A few Julian storeowners negotiated settlements with Pinnock in exchange for temporary lawsuit immunity. Pinnock has given some of these businesses three years to fix access issues, confirming that money, not quick compliance, drives his lawsuits. So far, two of the four lawsuits have been settled.
Many businesses have refused to settle, fearing they will become easy targets and be sued again, though all favor making reasonable accommodations to comply with access laws. Some owners have offered to use their money to make access changes instead of settlement payments, but Pinnock has refused, again confirming that money is his motivation.
The longer a business delays settling, the higher Pinnock raises the settlement amount, ultimately suing the holdouts. Four businesses, including Bell, Book and Candle, a Julian specialty shop, have closed their doors citing Pinnock as the last straw.
Though distasteful, Pinnock’s actions are legal.

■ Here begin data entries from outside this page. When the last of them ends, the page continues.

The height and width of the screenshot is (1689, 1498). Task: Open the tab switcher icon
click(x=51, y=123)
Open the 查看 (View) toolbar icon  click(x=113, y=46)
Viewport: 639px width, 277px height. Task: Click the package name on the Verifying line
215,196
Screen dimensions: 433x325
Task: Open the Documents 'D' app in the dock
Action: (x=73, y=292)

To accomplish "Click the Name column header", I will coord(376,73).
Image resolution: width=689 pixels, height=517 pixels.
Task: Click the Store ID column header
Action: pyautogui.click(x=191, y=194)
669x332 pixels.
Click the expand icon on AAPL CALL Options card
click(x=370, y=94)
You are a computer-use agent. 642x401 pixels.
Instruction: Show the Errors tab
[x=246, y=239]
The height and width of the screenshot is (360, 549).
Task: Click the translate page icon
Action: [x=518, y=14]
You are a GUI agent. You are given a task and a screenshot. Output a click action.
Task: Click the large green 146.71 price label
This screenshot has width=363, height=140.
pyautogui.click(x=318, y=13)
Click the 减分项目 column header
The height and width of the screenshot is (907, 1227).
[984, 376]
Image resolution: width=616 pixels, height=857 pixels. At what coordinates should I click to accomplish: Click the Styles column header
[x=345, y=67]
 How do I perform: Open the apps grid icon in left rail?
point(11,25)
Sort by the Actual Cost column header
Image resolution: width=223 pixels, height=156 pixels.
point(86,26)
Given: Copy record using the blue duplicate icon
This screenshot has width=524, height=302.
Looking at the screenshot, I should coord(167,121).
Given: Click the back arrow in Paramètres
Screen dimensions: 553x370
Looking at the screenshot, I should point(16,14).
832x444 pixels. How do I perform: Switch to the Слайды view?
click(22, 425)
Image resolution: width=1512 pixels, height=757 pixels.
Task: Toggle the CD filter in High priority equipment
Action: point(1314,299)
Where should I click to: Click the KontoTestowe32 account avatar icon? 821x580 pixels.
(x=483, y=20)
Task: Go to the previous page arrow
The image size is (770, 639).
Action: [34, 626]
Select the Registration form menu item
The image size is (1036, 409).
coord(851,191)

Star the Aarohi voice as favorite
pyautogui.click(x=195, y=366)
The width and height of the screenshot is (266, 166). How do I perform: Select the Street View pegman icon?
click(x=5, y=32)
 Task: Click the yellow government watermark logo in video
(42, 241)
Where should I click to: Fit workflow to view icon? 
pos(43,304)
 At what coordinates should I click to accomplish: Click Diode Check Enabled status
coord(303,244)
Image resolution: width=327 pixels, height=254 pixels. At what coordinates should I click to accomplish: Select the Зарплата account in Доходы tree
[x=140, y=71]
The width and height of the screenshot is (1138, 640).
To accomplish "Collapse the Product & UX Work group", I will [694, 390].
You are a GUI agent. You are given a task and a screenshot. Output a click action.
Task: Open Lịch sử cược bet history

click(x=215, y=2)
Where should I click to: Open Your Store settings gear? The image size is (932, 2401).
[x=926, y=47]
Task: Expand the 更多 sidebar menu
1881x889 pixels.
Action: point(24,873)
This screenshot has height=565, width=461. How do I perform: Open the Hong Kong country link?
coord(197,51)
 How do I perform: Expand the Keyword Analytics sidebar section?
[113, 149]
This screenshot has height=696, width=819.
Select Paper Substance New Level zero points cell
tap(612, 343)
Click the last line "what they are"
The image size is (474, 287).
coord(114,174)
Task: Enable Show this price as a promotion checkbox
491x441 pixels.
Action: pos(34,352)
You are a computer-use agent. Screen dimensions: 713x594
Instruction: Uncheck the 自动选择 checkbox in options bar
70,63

His siege of businesses in Julian and Alpine illustrates how legal extortion thrives in the Golden State. Flaws in state law make it easy for professional shakedown artists to file suits, line their pockets, and shutter businesses.
Pinnock is determined to continue this practice. After local media began reporting on the Julian siege, Pinnock issued a warning on his firm’s website: “I am putting businesses on notice today to hire an ADA consultant, do a survey, take out a loan, and remove all barriers immediately. The ADA plaintiffs will increase lawsuits immediately. . . . I have no more compassion for businesses and respect for certain news reporters.”
ADA shakedowns are out of control in California. But a few simple reforms would fix the problem: Businesses should be notified of a violation and allowed to remove access barriers within a short time before an ADA lawsuit is filed. At trial, access improvements should be in lieu of damage awards. Finally, punitive damages should not be allowed and the losing party should pay both sides’ attorney fees.
The goal of the ADA is access for persons with disabilities, not making lawyers rich and bankrupting storeowners. A few reasonable accommodations to this well-intentioned but flawed state law would encourage speedy compliance while stopping shakedowns of California businesses.